O autor convida a uma reflexão, talvez norteadora de todo o trabalho, sobre como elencar o saber produzido nas universidades, estabelecendo uma ponte com os saberes das escolas e como se daria a sua internalização. Para fundamentar sua argumentação, Nóvoa divide o texto em três partes, que se subdividem e permitem uma discussão ampla e objetiva a respeito da formação e da profissão docente. Para isso, na primeira parte, ele situa os leitores quanto ao campo de formação de professores, falando sobre as iniciativas existentes para repensar os cursos de licenciatura e promover mudanças neles. Em seguida, traz o tópico “Entre-partes”, que faz ligação entre a “Primeira parte” do texto e aquela ele chamada “Segunda parte”. Nesse tópico, o autor posiciona o leitor sobre algumas questões históricas que ajudaram a formular o que se entende por identidade dos docentes na atualidade, anunciando a segunda parte do texto com algumas mudanças capazes de promover uma formação profissional docente de qualidade e em consonância com as realidades encontradas no locus escolar.

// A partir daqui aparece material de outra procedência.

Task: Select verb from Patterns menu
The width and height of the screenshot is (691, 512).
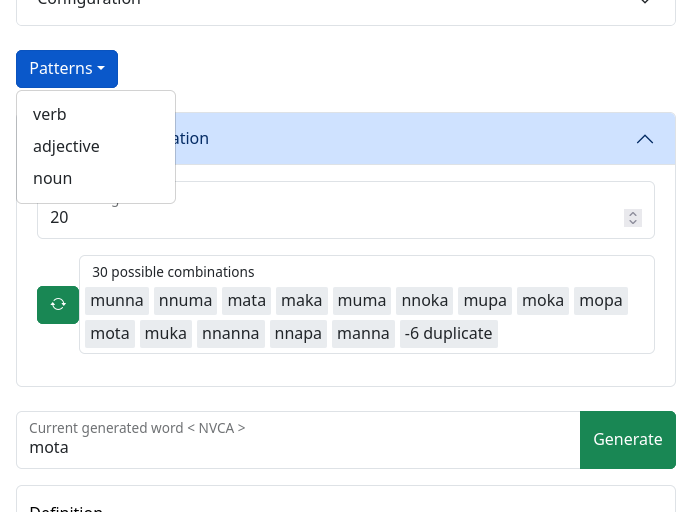Action: pyautogui.click(x=50, y=115)
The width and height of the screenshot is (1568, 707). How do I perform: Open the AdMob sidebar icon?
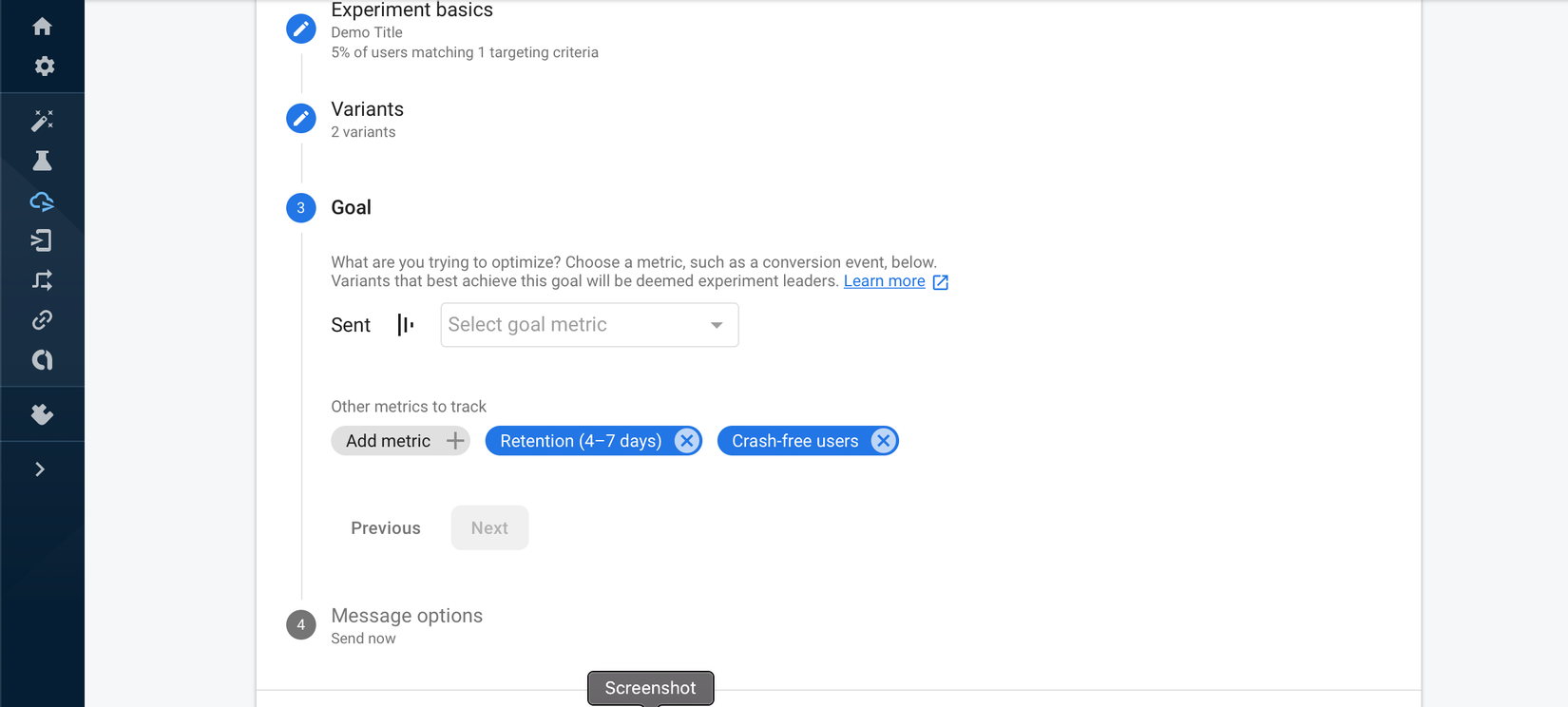42,360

Hoje, a produção científica sobre o campo educacional é muito grande e bastante variada; ela nos permite analisar o desenvolvimento da profissionalização da docência. Nesse sentido, arriscamos apontar um sentimento de insatisfação por parte desses atores sociais devido às políticas neoliberais que, para atender a uma lógica de mercado, sucateiam a educação, gerando aberturas para a sua possível privatização (Roman, 1999; Maurente, 2019). Essa insatisfação atinge os profissionais que pensam a Educação nas últimas décadas.

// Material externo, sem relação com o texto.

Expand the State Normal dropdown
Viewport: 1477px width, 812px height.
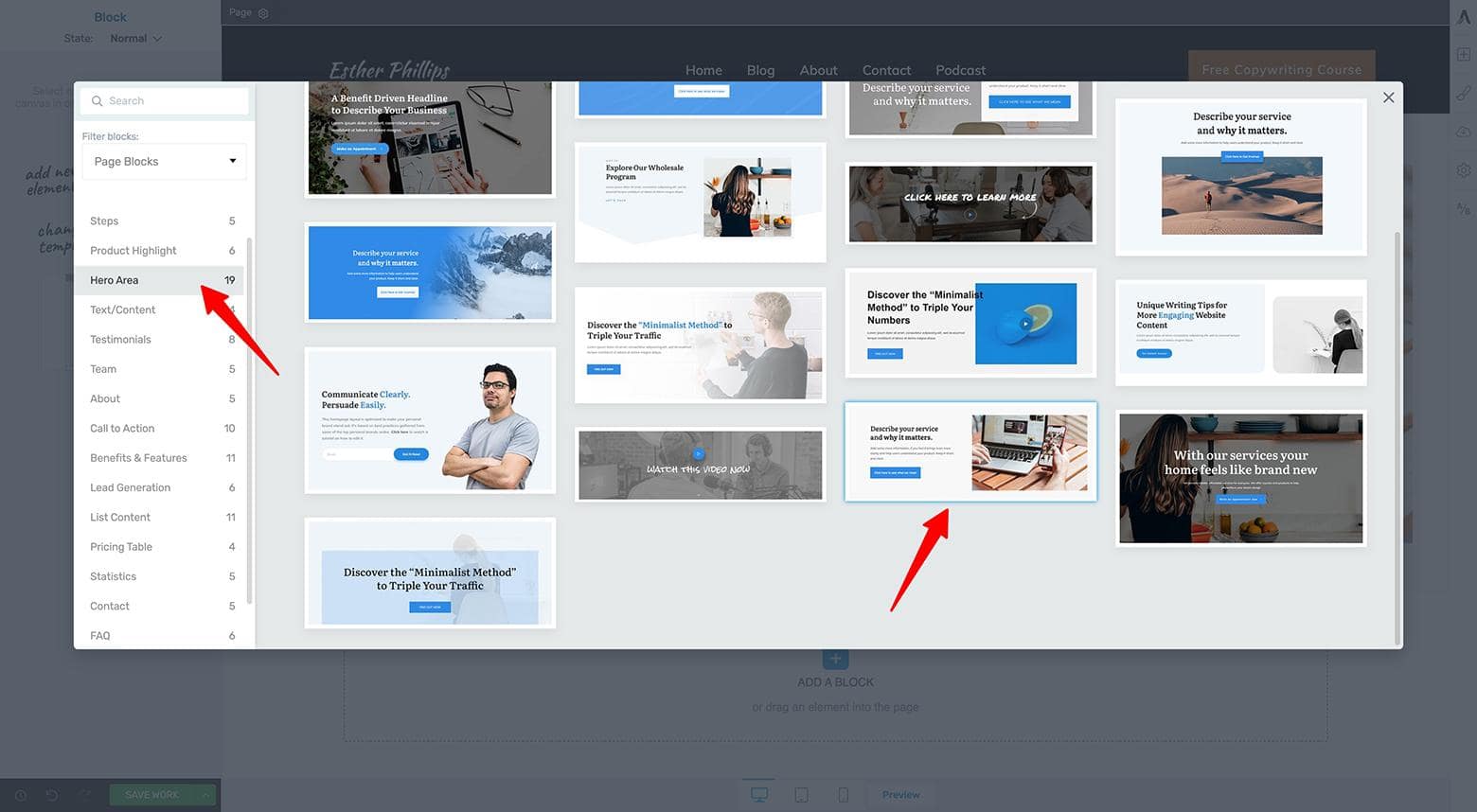135,38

Baixos salários, difíceis condições das escolas e a burocratização do trabalho dos professores são apontados por Nóvoa como alguns dos fatores que colaboram para a insatisfação e o processo de “desprofissionalização” docente; apontamentos que nos remetem à Lei de Diretrizes e Bases da Educação Nacional (Lei nº 9.394/96), que versa, dentre as muitas dimensões do fazer pedagógico, sobre a “valorização do profissional da educação escolar”, assegurando ainda que “os sistemas de ensino promoverão a valorização dos profissionais da Educação, assegurando-lhes isso nos termos dos estatutos e dos planos de carreira do magistério público” (Brasil, 1996). Ou seja, desde meados da década de 90, esse princípio já estava atrelado a uma garantia da qualidade do ensino.

Ao falar sobre a crise na educação pública, que se acentua devido aos projetos de privatização com a terceirização de algumas funções não só de caráter pedagógico, mas também como formas de gestão privada, Nóvoa faz refletir sobre a contratação de pessoas que exercem diferentes e importantes funções devido a seu “notório saber”, o que acaba por desprestigiar e esgotar o fazer docente que se dá nas práticas pedagógicas.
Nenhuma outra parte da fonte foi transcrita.